- **Exercise description**:
Revise the records from the line with "This screenshot has width=545, height=274." through the end of the records, replacing "sidebar filter icon" with "sidebar menu icon" and leaving everything else unchanged. Omit the pictures from your answer.

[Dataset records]
+ + + + +
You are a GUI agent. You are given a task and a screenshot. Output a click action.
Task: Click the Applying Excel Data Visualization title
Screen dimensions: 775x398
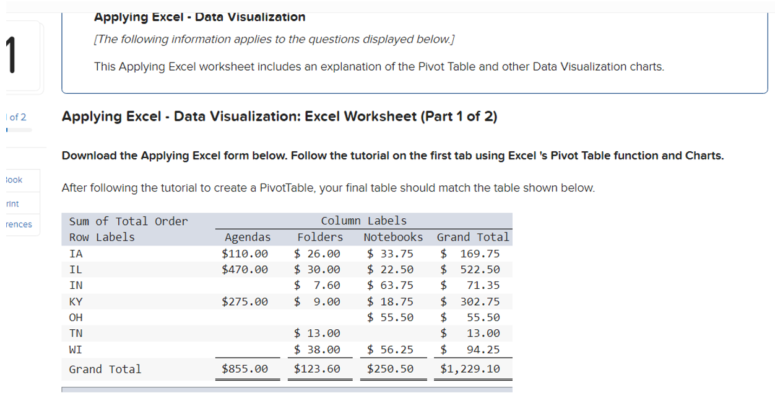199,17
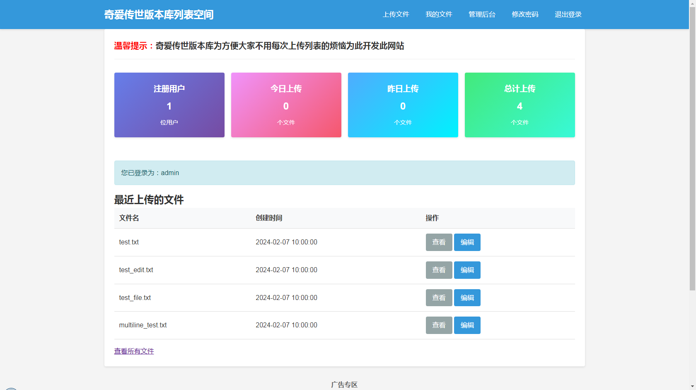Edit multiline_test.txt with 编辑 button

tap(467, 325)
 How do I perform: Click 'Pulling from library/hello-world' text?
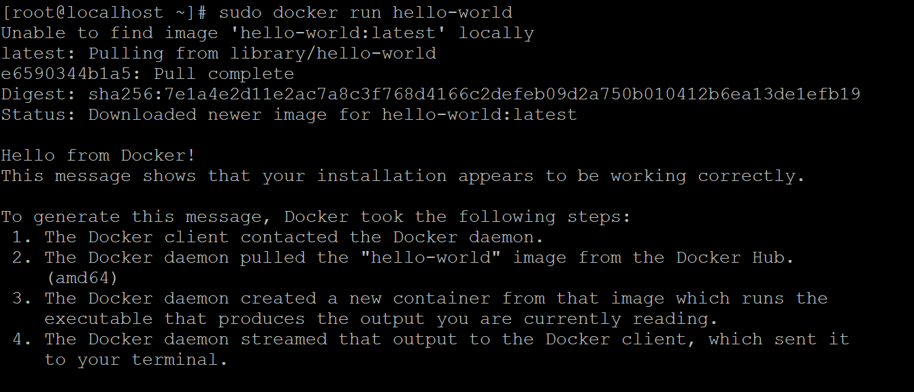coord(262,54)
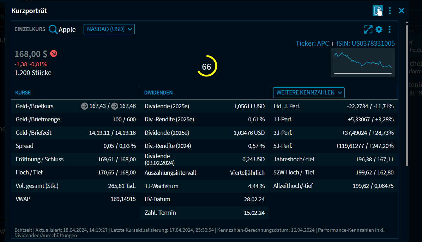This screenshot has height=242, width=422.
Task: Open the Einzelkurs widget three-dot menu
Action: pos(390,29)
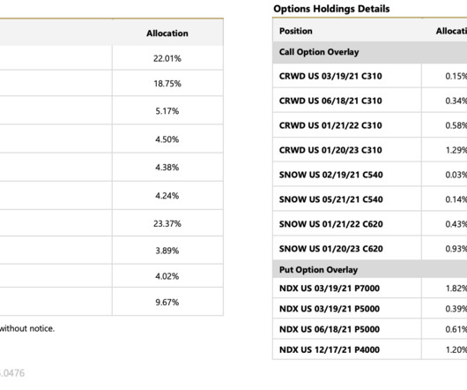The width and height of the screenshot is (467, 390).
Task: Click the Options Holdings Details heading
Action: 331,9
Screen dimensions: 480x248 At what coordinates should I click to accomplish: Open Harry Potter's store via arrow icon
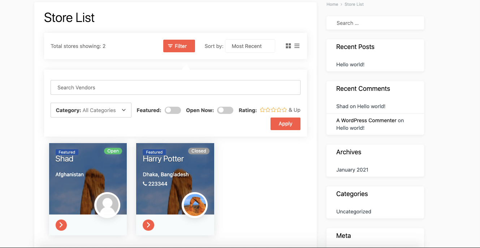coord(148,225)
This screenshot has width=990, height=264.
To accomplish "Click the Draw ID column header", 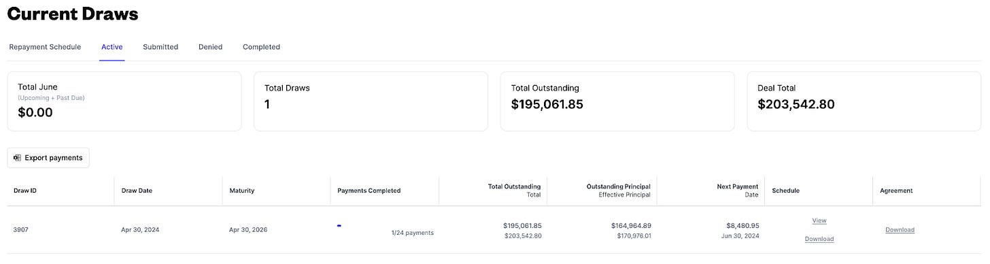I will coord(25,191).
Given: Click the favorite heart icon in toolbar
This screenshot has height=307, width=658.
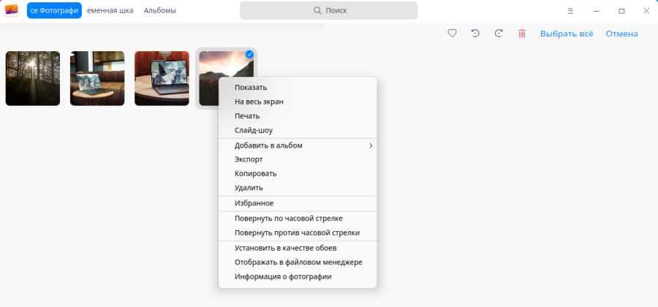Looking at the screenshot, I should coord(452,34).
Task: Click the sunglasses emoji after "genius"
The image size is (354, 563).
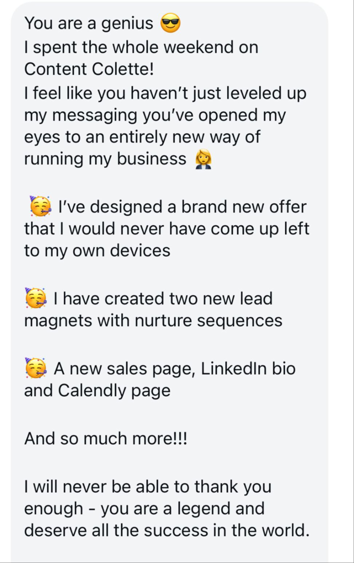Action: coord(170,23)
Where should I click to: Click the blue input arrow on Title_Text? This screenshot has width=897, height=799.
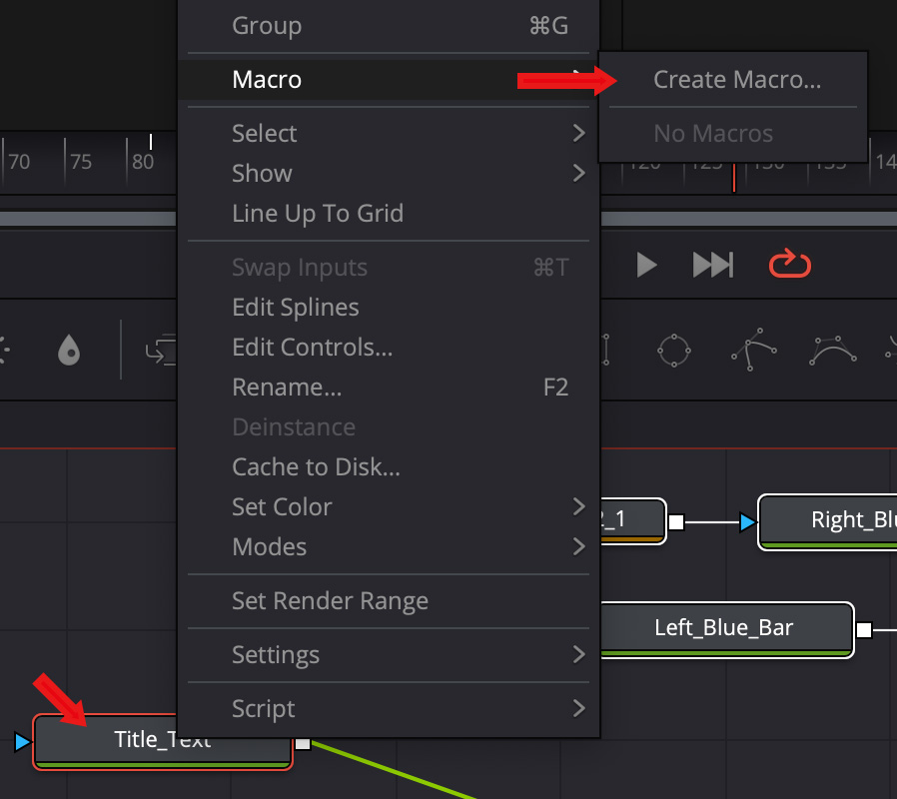point(23,742)
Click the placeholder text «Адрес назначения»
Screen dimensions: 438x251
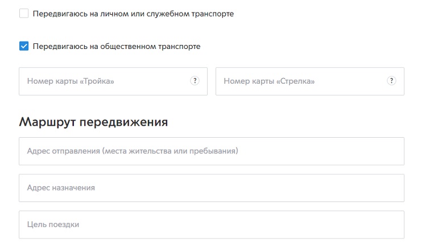[x=61, y=188]
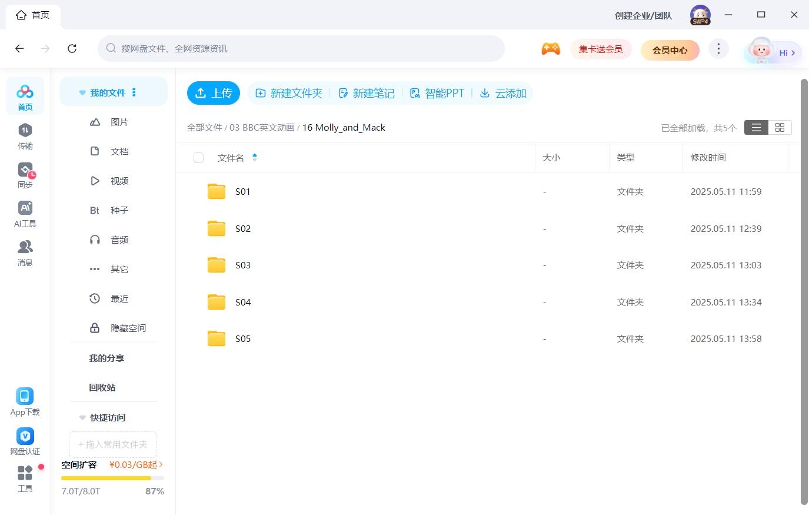The width and height of the screenshot is (809, 515).
Task: Open 网盘认证 from the sidebar
Action: [x=25, y=436]
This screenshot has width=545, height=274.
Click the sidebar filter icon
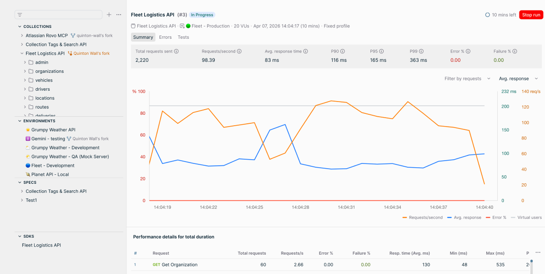tap(20, 15)
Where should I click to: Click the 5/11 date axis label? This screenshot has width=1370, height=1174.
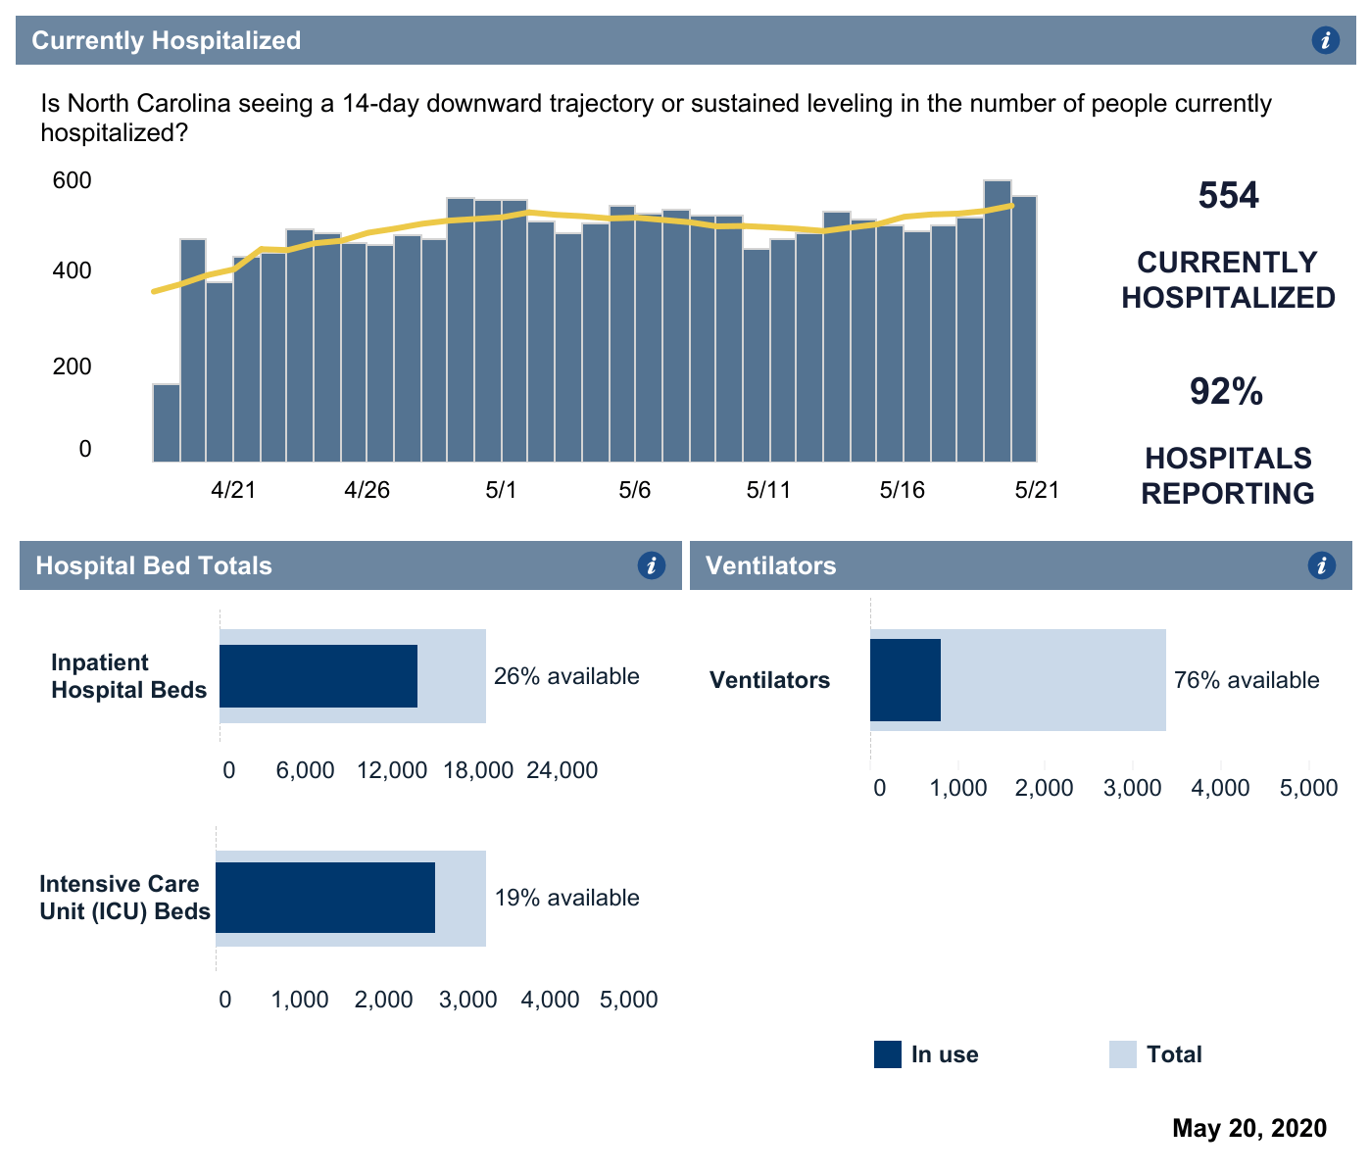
+ + + + +
- **Reply to the exercise**:
This screenshot has width=545, height=274.
Click the sidebar menu icon
tap(20, 15)
Where should I click to: Click the 5/11 date axis label? This screenshot has width=1370, height=1174.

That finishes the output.